SHORT TASK:
Extract each of the lines below word for word, omitting the pictures from your answer.

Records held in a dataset
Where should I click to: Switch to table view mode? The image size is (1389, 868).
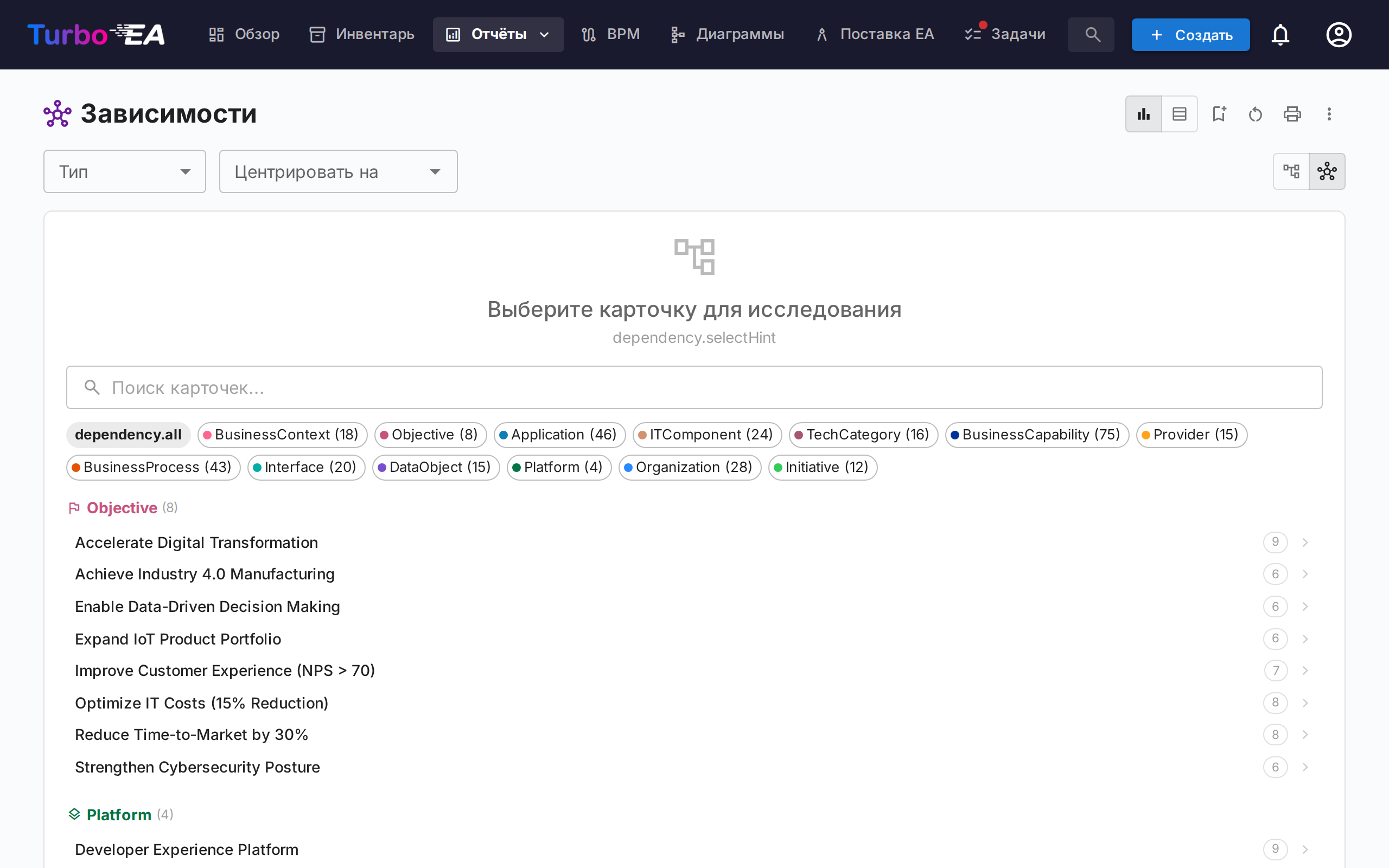tap(1180, 114)
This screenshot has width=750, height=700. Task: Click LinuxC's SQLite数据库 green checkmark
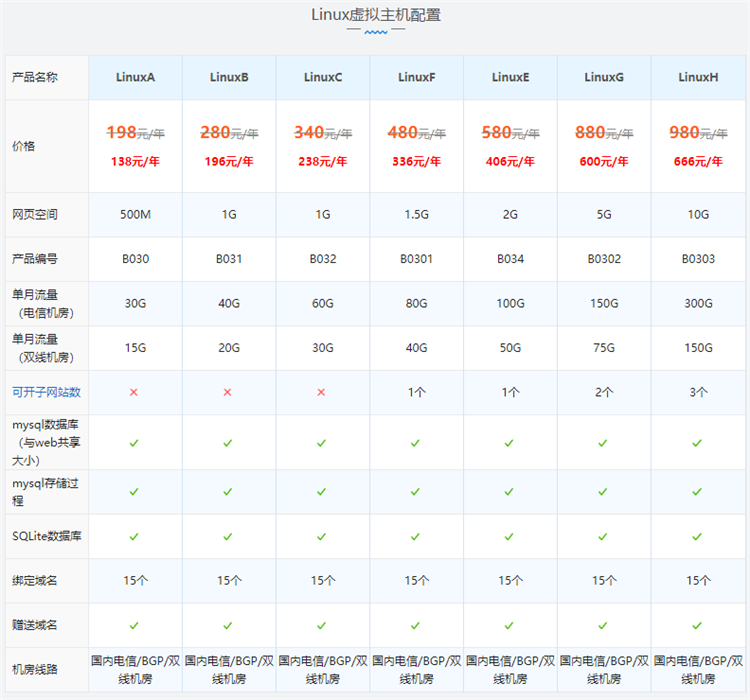coord(322,536)
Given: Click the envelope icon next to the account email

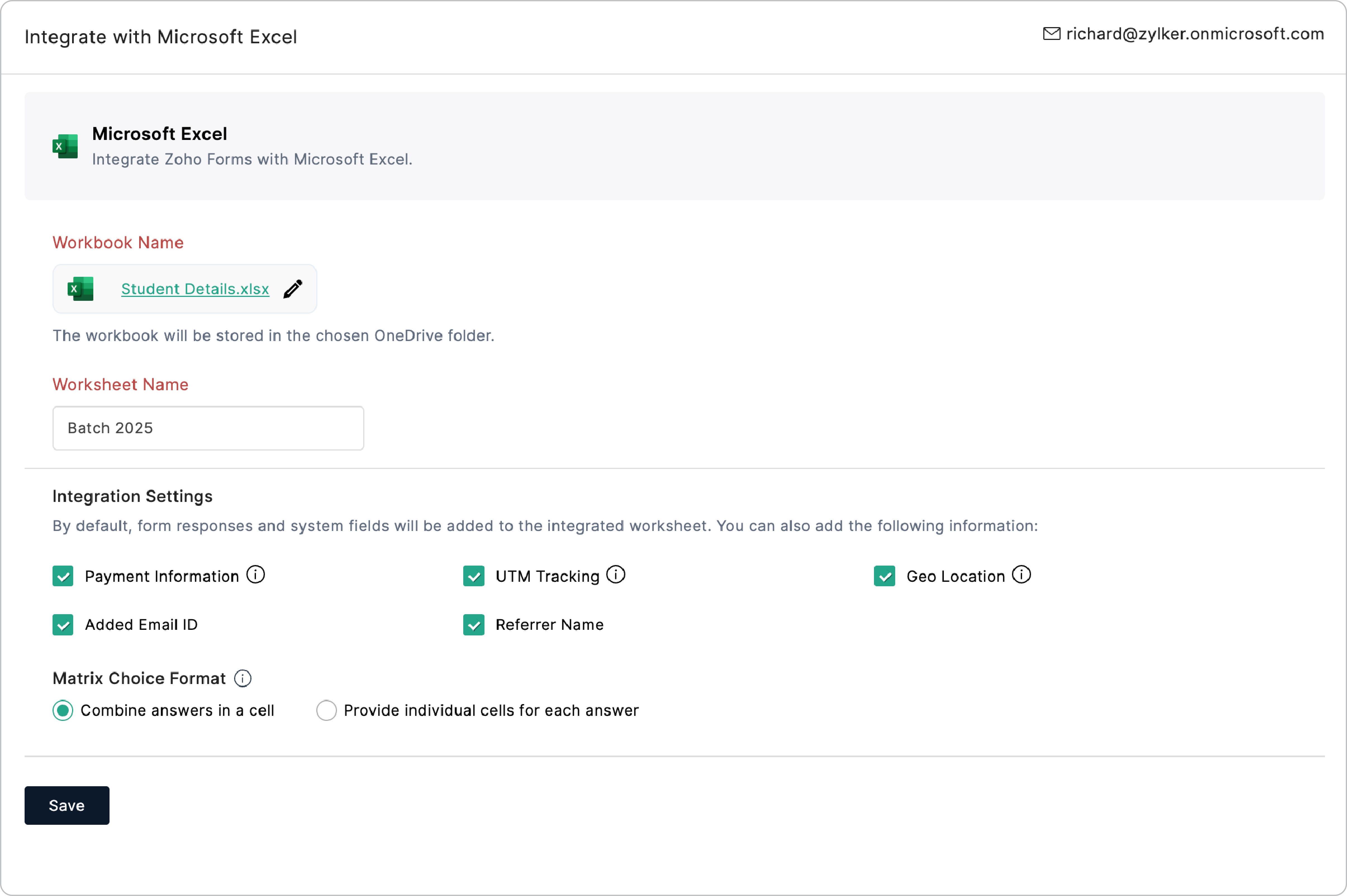Looking at the screenshot, I should click(x=1052, y=33).
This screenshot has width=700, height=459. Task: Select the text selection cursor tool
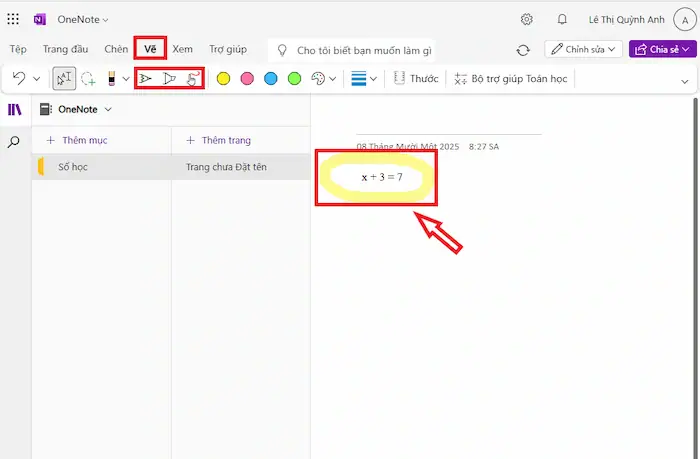[63, 78]
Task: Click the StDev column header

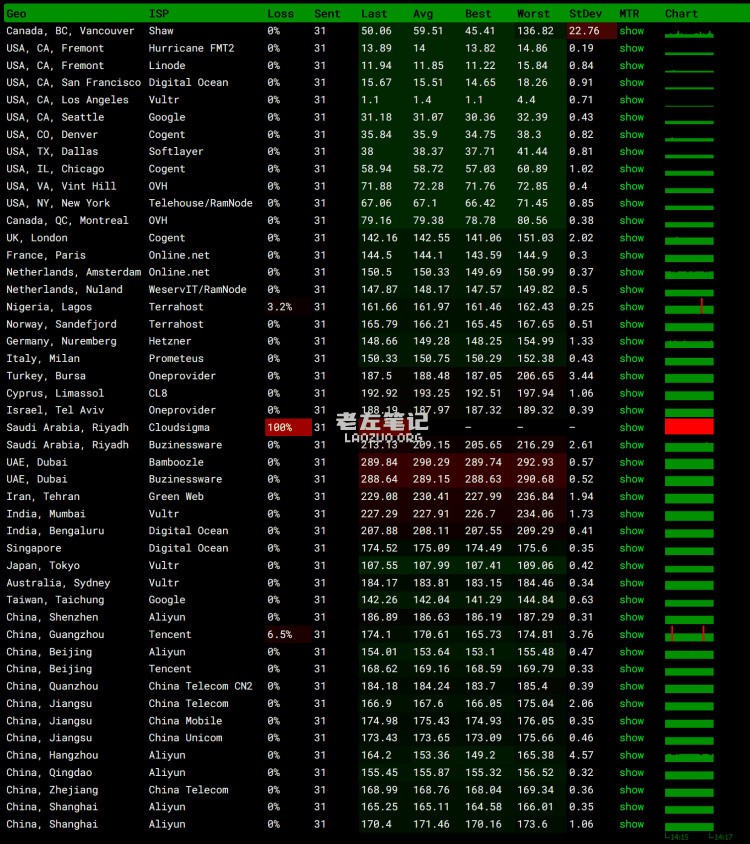Action: (x=585, y=14)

EXERCISE RESPONSE:
Where should I click to: Switch to table view mode? The image size is (1389, 868).
tap(1180, 114)
This screenshot has width=750, height=700. Task: Click LinuxC's SQLite数据库 green checkmark
coord(322,536)
Given: Click the envelope icon next to the account email

Looking at the screenshot, I should click(x=1052, y=33).
This screenshot has width=700, height=459. Task: Select the text selection cursor tool
[63, 78]
Task: Click the StDev column header

Action: (x=585, y=14)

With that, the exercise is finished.